Acquisition of potential competitors has become a big issue in all industries. In the digital economy alone, hundreds of start-ups have been bought in the last few years by incumbents such as Alphabet, Amazon, Apple, Facebook and Microsoft. However, only a handful of such cases were investigated by Antitrust Authorities (in most countries a merger can go ahead only if approved by them), and none was challenged.
In the BSE Working Paper No. 1197, “Shelving or Developing? The Acquisition of Potential Competitors under Financial Constraints,” Chiara Fumagalli, Massimo Motta and Emanuele Tarantino investigate the possible anti- and pro-competitive effects of acquisitions of potential competitors and study the optimal policy an antitrust authority should follow when dealing with such acquisitions.
A model of start-up acquisitions
The paper introduces a model where an Antitrust Authority (AA) decides its merger policy at the beginning of the game; and the two companies, an incumbent, and a start-up. The start-up owns a project that, if developed, can give rise to a product which will compete with the incumbent. Since it has not enough financial assets to pay for the cost of the project, the start-up would need external funding. However, because of moral hazard, the start-up may be financially constrained: if its assets are not large enough, it will not obtain external funds and will not be able to develop the project, even though profitable in expected terms. The incumbent can decide to acquire the start-up at an early stage, before project development (acquisition of a potential competitor), or at a later stage, after the start-up secures funding (if it manages to) and develops successfully (acquisition of an actual competitor). When the incumbent takes this decision, it does not observe the assets of the start-up. Following an early acquisition, the incumbent could develop the project itself (it is assumed to have enough resources to pay entirely for the cost of the project) or shelve it. Acquisitions are conditional on the AA’s approval — a decision that the AA takes on the basis of the standard it has chosen at the start of the game.
Compared with the traditional analysis of horizontal mergers, the acquisitions of potential competitors trigger an additional trade-off. On the one hand, the authors show that these acquisitions may in some cases be welfare detrimental because they may lead to the suppression of projects that the start-up would have developed if independent (“killer acquisitions”), or to the suppression of ex-post competition. On the other hand, due to the presence of financial constraints, early acquisitions may also increase the chance that the innovation reaches the market by allowing the incumbent to develop a project that the start-up would fail to develop independently. Furthermore, the authors identify another pro-competitive effect which arises from acquisitions of actual competitors: the anticipation that a late takeover will occur alleviates the start-up’s financial constraints (because outside investors expect that the incumbent will take over the start-up’s financial obligations) and may enable the start-up to finance a project that would be denied funding otherwise. Thus, through this channel, the chance that the innovation reaches the market increases.

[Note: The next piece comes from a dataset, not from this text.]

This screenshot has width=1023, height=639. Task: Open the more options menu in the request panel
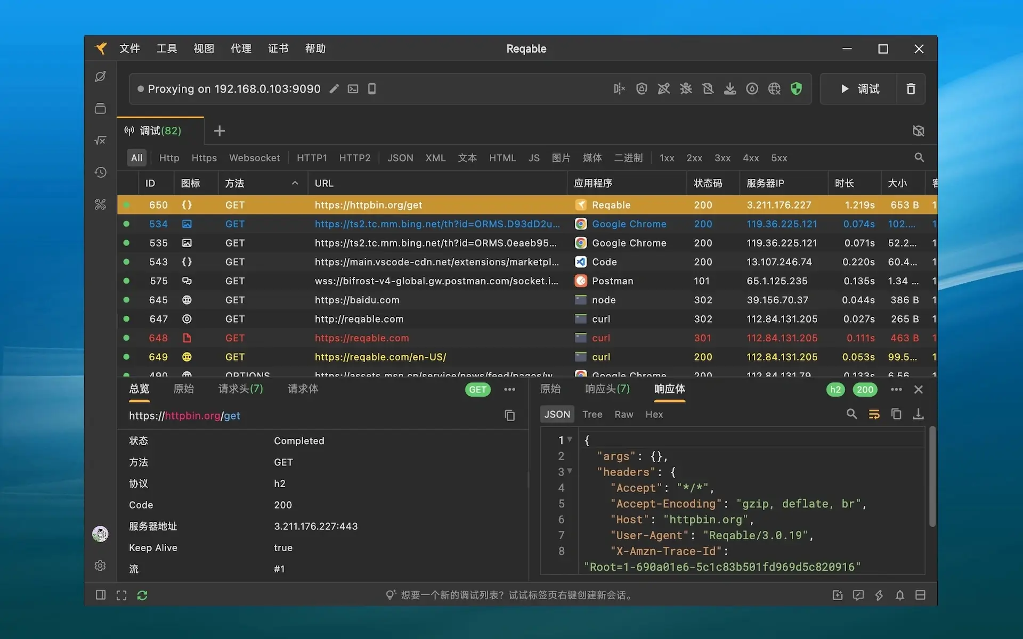(x=510, y=389)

Implications for an optimal merger policy
This novel framework highlights that acquisitions of start-ups by incumbents generate trade-offs that may not be trivial. The authors then study the AA’s optimal policy towards takeovers of potential competitors.
One may think that, in order to take advantage of the pro-competitive effect of early takeovers, a merger policy should be lenient towards acquisitions of potential competitors. The authors show that this purpose is, instead, achieved by a strict merger policy. This policy commits to block any late takeover (that is, mergers with actual competitors), and to block early takeovers (that is, mergers with potential competitors), unless the incumbent formulates offers takeover price that only financially constrained start-ups would accept (recall that the incumbent does not observe the start-up’s assets when it formulates the takeover bid). Such a merger policy has a beneficial selection effect, for it pushes the incumbent towards early takeovers of credit-constrained start-ups, thereby removing the inefficiency caused by financial constraints and making the development of the innovation more likely. This strict policy effectively amounts to a policy whereby the AA screens mergers according to the value of the transaction, authorising those that are below a certain threshold. In this respect, the authors contribute to a discussion about takeover prices possibly signalling anti-competitive mergers.
By prohibiting late takeovers, a strict merger policy precludes the start-up’s financial constraints from being alleviated and the other pro-competitive effect to be taken advantage of. Indeed, expecting that the start-up financial obligations will be taken over by the better endowed incumbent firm, investors are more willing to lend in the first place. The authors show that, because of the latter effect, in certain circumstances a more lenient merger policy which allows for the acquisition of committed entrants, may be optimal. The authors identify a number of conditions that have to be satisfied simultaneously for this to be the case. They include the presence of severe financial imperfections so that late takeovers have a pronounced ex-ante effect on the chance that the start-up obtains funding from investors and hence the innovation could materialise. When all such conditions do not simultaneously apply, the optimal policy is the strict merger policy described above.
Finally, note that the paper focuses on the asymmetry of financial resources between the incumbent and a start-up as the mechanism which may leads to pro-competitive effects of the takeovers, but the same reasoning could apply more generally to situations in which the incumbent may have other resources, such as managerial skills or market opportunities, that the start-up lacks.